The clouds deepened inexorably overhead, and at some point, almost without warning, darkness fell on the pass.

 

How many?” Mace hissed.

“I count twenty-nine,” Wellmer whispered back. “Several more I can’t see behind the cages. Wait—”

Kelsea waited, uncomfortably aware of the group of shadows who surrounded her. Mace and Pen were beside her, yes, but anyone could pull a knife in the dark. She was undeniably vulnerable here. She waited, her anxiety increasing, until Wellmer crawled back behind the boulder where half the troop crouched concealed. “Caden down there, sir. Dwyne and another I don’t recognize.”

“Damn, and they never work in twos. There’ll be more of them.”

After several seconds of hunting for a pocket, Wellmer tucked his spyglass away in the neck of his army uniform. They had left the horses far behind, at the mouth of the Pass, and everyone seemed to have simultaneously discovered that their uniforms had no pockets. Kelsea pulled at the neck of her own uniform; it was sewn of cheap material that made her skin itch. The army garb seemed to sit strangely on all of the Guard; she’d caught many of them twisting and adjusting themselves all day, even Pen, who seemed to be able to blend like a chameleon into whatever surrounded him.

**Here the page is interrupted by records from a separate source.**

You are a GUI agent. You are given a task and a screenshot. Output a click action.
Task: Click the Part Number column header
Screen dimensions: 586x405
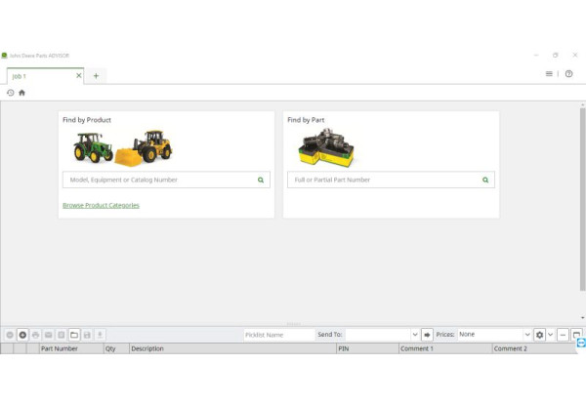point(59,348)
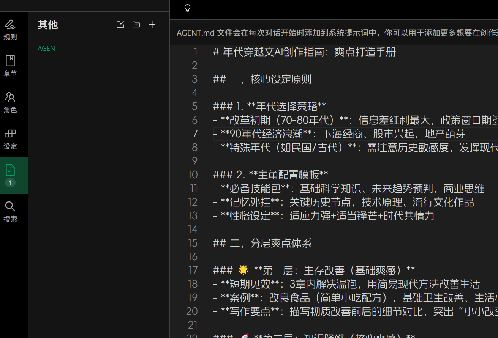Viewport: 498px width, 338px height.
Task: Open the 章节 (Chapters) sidebar panel
Action: [10, 66]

But the black of the uniforms was good for concealment, since the sky still held the barest hint of a cold amber moon. The other half of Kelsea’s guard was about fifteen feet away, tucked behind a second boulder, and Kelsea couldn’t even pick them out; they were simply a dark mass against the side of the ravine. She was more worried about concealing her sapphire. The moment they’d entered the Argive Pass, the horrible heat inside her chest had cooled down to a low pulse that was almost pleasant by comparison. The jewel’s light had dimmed as well, but Kelsea didn’t trust the thin fabric of the uniform to block it entirely.

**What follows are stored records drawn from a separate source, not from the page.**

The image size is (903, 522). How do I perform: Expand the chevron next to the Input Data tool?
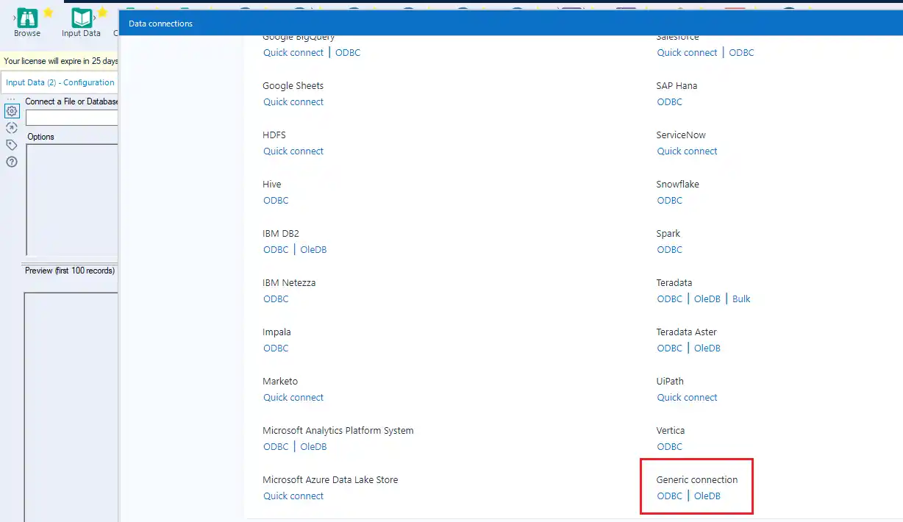tap(96, 18)
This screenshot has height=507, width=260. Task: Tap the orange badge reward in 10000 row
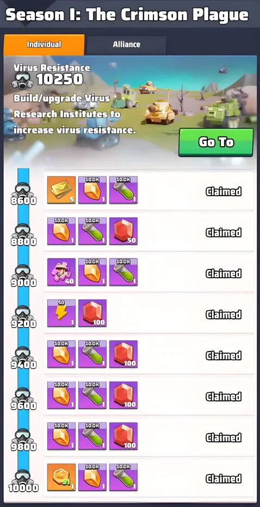pos(61,477)
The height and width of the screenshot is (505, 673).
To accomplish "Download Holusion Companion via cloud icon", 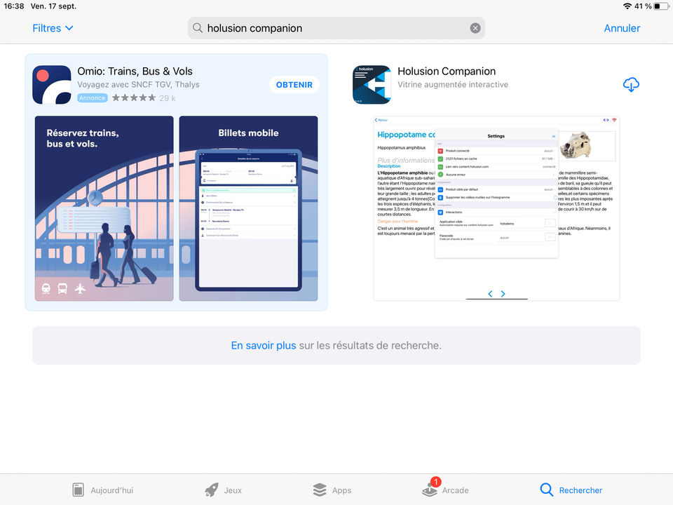I will tap(631, 85).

Metal rasped on leather behind her, the sound of a knife being drawn, and Kelsea drew into herself, trying to compress her body into the tiniest ball possible. Her pulse was thudding now, so loudly that it seemed they would all be able to hear it, and her forehead was chilled with sweat. The wound on her shoulder tightened in remembered agony. Which of the men around her had done it?

“We’re outnumbered, Lady,” Mace told her. “Not badly, but we can’t simply make a frontal attack. Not with the Caden down there.”

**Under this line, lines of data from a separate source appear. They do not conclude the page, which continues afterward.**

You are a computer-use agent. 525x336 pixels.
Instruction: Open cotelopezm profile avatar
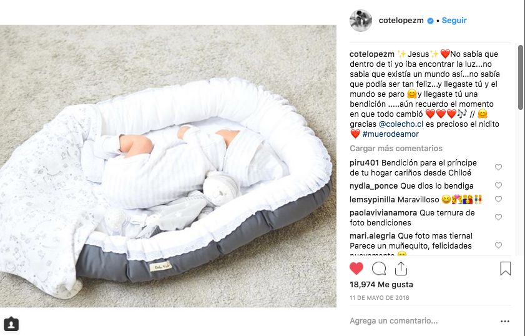pyautogui.click(x=361, y=21)
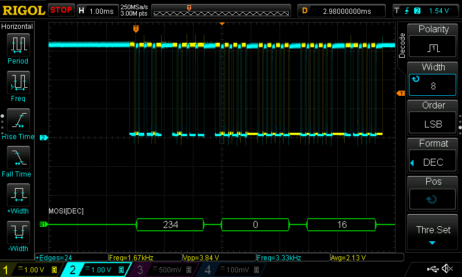Toggle the speaker sound icon

coord(447,269)
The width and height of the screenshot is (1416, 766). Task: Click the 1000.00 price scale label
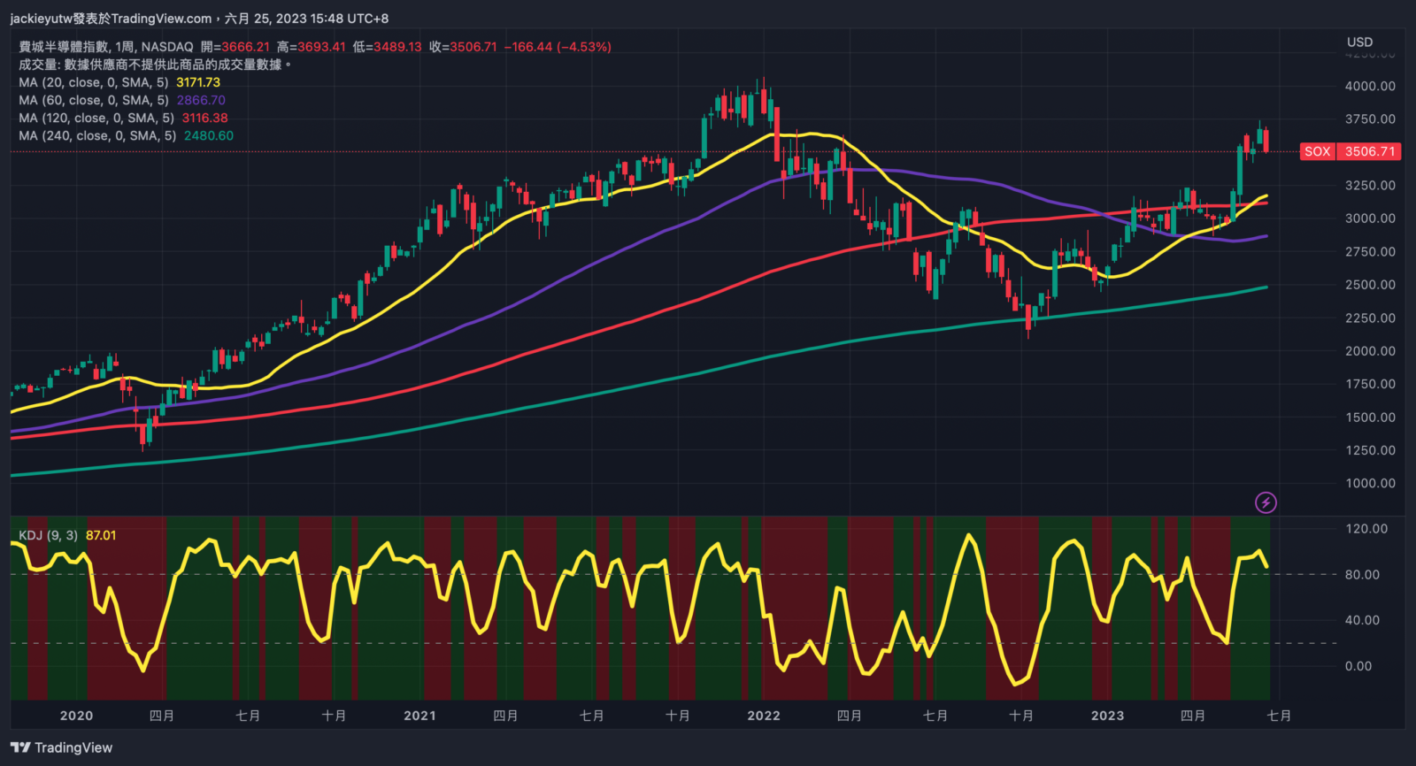1369,483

“Wellmer, can’t you pick them off?”

“I can shoot, Lady, but only two or three before they take cover and douse the light.”

Mace tapped Venner on the shoulder, whispered to him, and sent him to the other boulder. “We’ve got Wellmer and three more decent archers. We’ll send two across the pass, so the rest can’t take cover behind the cages. If we take the Caden first, that’ll even things up a bit.”

“They might put out the fires at any point,” Pen warned softly. “We should act soon, before we lose the advantage of the light.”

Kelsea grabbed Mace’s wrist. “The people in the cages are the priority. Make very sure they understand.”

Venner crept back, three dark forms behind him. They huddled with Mace, conversing in whispers, and Kelsea wiped her sweating forehead, determined not to give in to the paranoia that had come over her in the dark. “Wellmer, give me your spyglass.”

The eight cages had been doubled up in a horseshoe so that their gates faced inward. Kelsea was relieved to see that the cages had no iron. They looked to be hastily assembled affairs of mere wood, and the bars, rather than interlocking links, were thick, vertical wooden planks. Even if the wood was Tearling oak, the bars should be vulnerable to a concerted attack with axes.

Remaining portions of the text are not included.